─── GIVEN INFORMATION ───

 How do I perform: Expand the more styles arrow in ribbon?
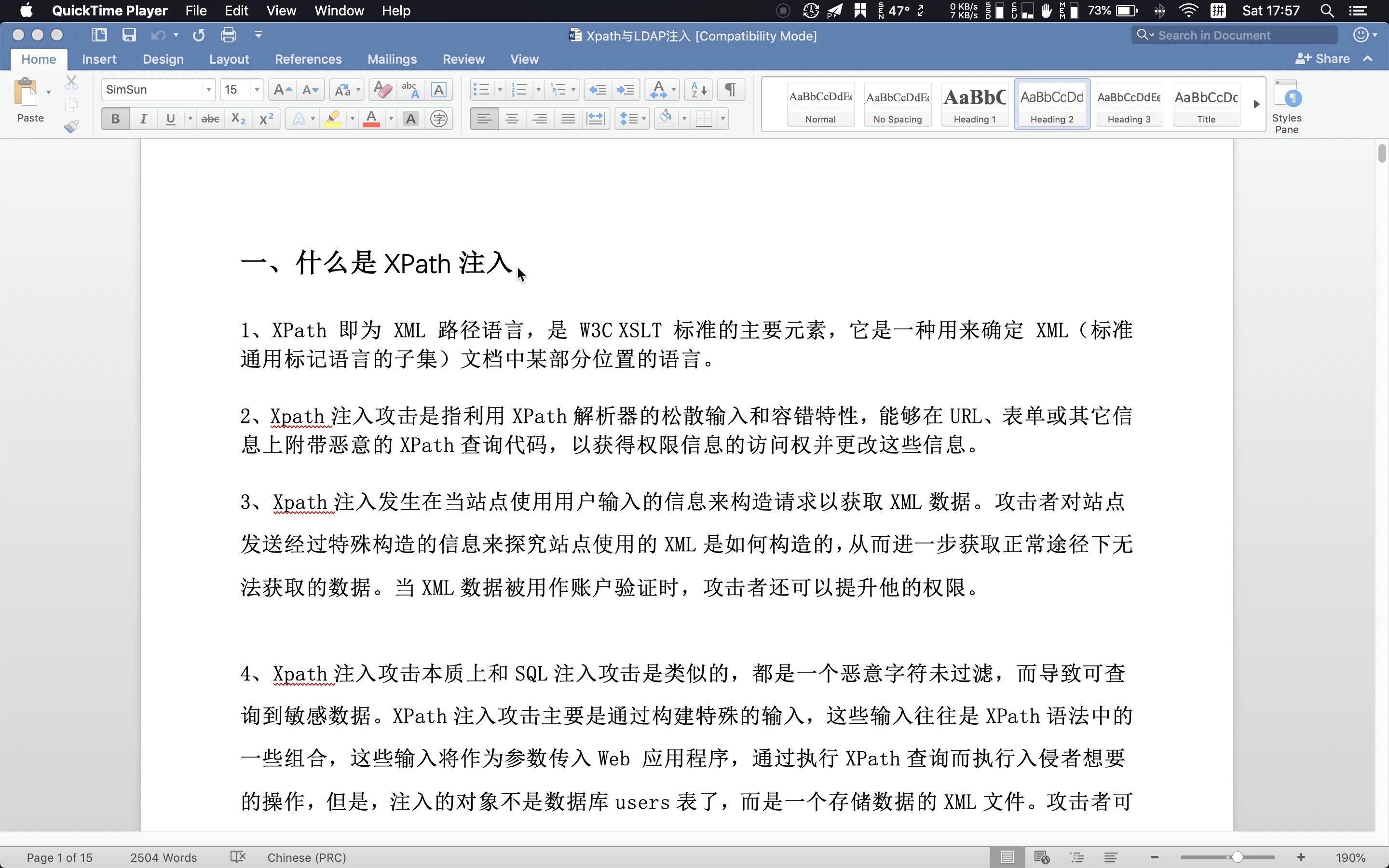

───
─── GIVEN INFORMATION ───

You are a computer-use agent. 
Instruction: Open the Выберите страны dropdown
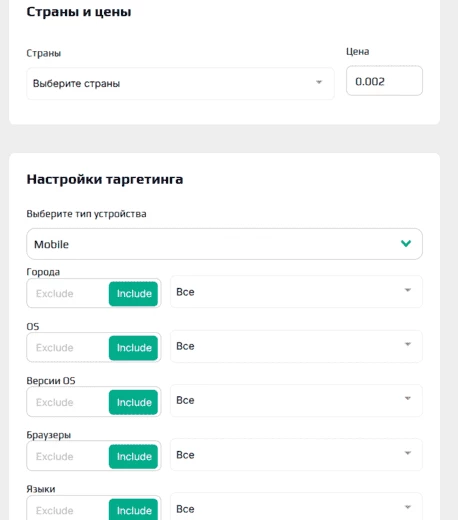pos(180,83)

───
─── GIVEN INFORMATION ───

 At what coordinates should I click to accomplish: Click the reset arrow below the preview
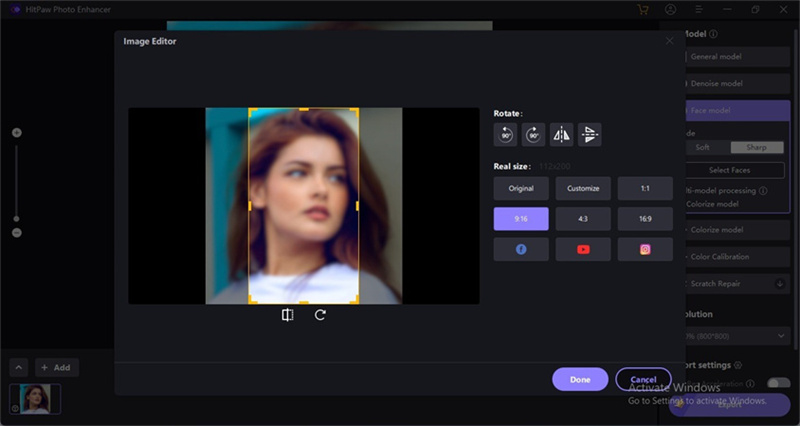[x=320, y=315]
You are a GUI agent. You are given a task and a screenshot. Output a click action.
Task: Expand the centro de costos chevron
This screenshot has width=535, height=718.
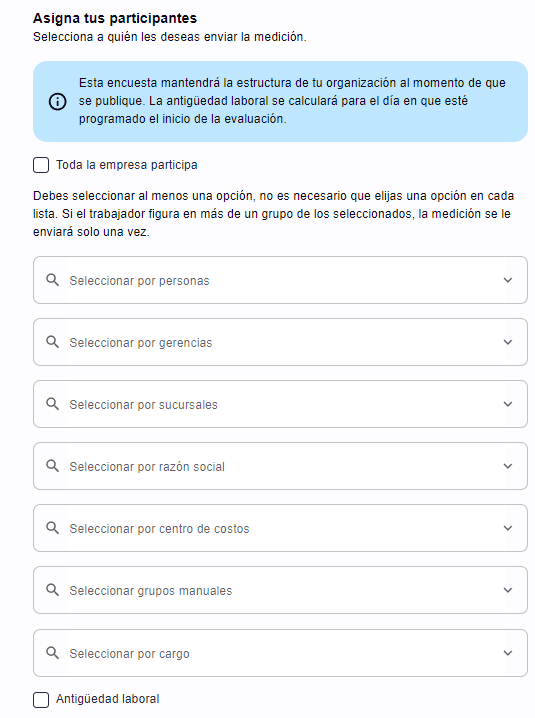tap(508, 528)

───

# TASK ITEM
Only the number should be given: the count of lines in the entries that contain the string "Expand".

# RESPONSE
2